## PROBLEM
Extract every line of the records below and reproduce each one verbatim, with no changes.

Data excerpts:
+ + +

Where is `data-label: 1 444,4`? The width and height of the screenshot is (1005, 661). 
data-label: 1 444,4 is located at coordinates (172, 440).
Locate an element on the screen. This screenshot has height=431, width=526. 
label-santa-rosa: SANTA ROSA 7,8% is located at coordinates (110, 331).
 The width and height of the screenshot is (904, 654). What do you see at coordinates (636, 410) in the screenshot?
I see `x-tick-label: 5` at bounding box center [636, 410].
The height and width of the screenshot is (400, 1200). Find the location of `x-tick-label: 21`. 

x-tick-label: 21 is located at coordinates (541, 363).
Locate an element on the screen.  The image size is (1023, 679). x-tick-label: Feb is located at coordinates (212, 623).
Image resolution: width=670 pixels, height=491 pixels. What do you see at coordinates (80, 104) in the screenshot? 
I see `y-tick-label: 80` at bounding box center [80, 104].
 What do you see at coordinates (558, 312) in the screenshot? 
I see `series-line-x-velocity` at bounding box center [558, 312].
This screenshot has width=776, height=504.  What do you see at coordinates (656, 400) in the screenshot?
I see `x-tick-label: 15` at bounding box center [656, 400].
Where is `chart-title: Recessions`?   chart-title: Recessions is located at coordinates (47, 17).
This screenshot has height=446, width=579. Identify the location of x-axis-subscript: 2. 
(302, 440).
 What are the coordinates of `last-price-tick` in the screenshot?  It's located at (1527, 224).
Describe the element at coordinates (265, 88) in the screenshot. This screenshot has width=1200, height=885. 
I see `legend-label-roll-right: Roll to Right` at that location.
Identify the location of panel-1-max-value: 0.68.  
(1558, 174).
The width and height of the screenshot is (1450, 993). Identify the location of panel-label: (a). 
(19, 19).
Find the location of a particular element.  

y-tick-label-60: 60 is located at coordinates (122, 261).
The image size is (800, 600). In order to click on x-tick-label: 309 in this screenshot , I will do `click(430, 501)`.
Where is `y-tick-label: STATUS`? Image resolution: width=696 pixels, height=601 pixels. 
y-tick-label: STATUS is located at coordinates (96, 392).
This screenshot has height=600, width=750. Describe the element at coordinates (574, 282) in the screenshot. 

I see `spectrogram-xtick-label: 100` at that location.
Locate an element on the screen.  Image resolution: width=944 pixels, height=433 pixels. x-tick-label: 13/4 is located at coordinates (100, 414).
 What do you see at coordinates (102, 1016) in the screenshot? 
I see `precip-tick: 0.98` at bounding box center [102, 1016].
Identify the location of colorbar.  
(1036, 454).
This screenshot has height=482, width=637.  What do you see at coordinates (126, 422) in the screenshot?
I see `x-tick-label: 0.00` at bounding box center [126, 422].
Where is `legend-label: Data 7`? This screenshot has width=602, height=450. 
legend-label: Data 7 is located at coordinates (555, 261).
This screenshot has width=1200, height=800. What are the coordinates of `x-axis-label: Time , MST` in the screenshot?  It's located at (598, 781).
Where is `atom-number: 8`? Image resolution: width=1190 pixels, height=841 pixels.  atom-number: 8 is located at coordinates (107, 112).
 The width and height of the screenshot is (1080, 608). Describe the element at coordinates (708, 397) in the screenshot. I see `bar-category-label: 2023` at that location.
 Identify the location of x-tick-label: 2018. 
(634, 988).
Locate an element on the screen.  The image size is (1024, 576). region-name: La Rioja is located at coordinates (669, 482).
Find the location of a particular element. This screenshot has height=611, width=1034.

+ + +

## PROBLEM SOLUTION
Where is `data-label: 1 444,4`? The width and height of the screenshot is (1005, 661). 
data-label: 1 444,4 is located at coordinates (172, 440).
Locate an element on the screen. This screenshot has height=431, width=526. 
label-santa-rosa: SANTA ROSA 7,8% is located at coordinates (110, 331).
 The width and height of the screenshot is (904, 654). What do you see at coordinates (636, 410) in the screenshot?
I see `x-tick-label: 5` at bounding box center [636, 410].
The height and width of the screenshot is (400, 1200). Find the location of `x-tick-label: 21`. 

x-tick-label: 21 is located at coordinates (541, 363).
Locate an element on the screen.  The image size is (1023, 679). x-tick-label: Feb is located at coordinates (212, 623).
Image resolution: width=670 pixels, height=491 pixels. What do you see at coordinates (80, 104) in the screenshot? 
I see `y-tick-label: 80` at bounding box center [80, 104].
 What do you see at coordinates (558, 312) in the screenshot? 
I see `series-line-x-velocity` at bounding box center [558, 312].
This screenshot has width=776, height=504.  What do you see at coordinates (656, 400) in the screenshot?
I see `x-tick-label: 15` at bounding box center [656, 400].
Where is `chart-title: Recessions`?   chart-title: Recessions is located at coordinates (47, 17).
This screenshot has height=446, width=579. Identify the location of x-axis-subscript: 2. 
(302, 440).
 What are the coordinates of `last-price-tick` in the screenshot?  It's located at (1527, 224).
Describe the element at coordinates (265, 88) in the screenshot. This screenshot has width=1200, height=885. 
I see `legend-label-roll-right: Roll to Right` at that location.
Identify the location of panel-1-max-value: 0.68.  
(1558, 174).
The width and height of the screenshot is (1450, 993). Identify the location of panel-label: (a). 
(19, 19).
Find the location of a particular element.  

y-tick-label-60: 60 is located at coordinates (122, 261).
The image size is (800, 600). In order to click on x-tick-label: 309 in this screenshot , I will do `click(430, 501)`.
Where is `y-tick-label: STATUS`? Image resolution: width=696 pixels, height=601 pixels. 
y-tick-label: STATUS is located at coordinates (96, 392).
This screenshot has height=600, width=750. Describe the element at coordinates (574, 282) in the screenshot. 

I see `spectrogram-xtick-label: 100` at that location.
Locate an element on the screen.  Image resolution: width=944 pixels, height=433 pixels. x-tick-label: 13/4 is located at coordinates (100, 414).
 What do you see at coordinates (102, 1016) in the screenshot? 
I see `precip-tick: 0.98` at bounding box center [102, 1016].
Identify the location of colorbar.  
(1036, 454).
This screenshot has height=482, width=637.  What do you see at coordinates (126, 422) in the screenshot?
I see `x-tick-label: 0.00` at bounding box center [126, 422].
Where is `legend-label: Data 7`? This screenshot has width=602, height=450. 
legend-label: Data 7 is located at coordinates (555, 261).
This screenshot has width=1200, height=800. What are the coordinates of `x-axis-label: Time , MST` in the screenshot?  It's located at (598, 781).
Where is `atom-number: 8`? Image resolution: width=1190 pixels, height=841 pixels.  atom-number: 8 is located at coordinates (107, 112).
 The width and height of the screenshot is (1080, 608). Describe the element at coordinates (708, 397) in the screenshot. I see `bar-category-label: 2023` at that location.
 Identify the location of x-tick-label: 2018. 
(634, 988).
Locate an element on the screen.  The image size is (1024, 576). region-name: La Rioja is located at coordinates (669, 482).
Find the location of a particular element. This screenshot has height=611, width=1034.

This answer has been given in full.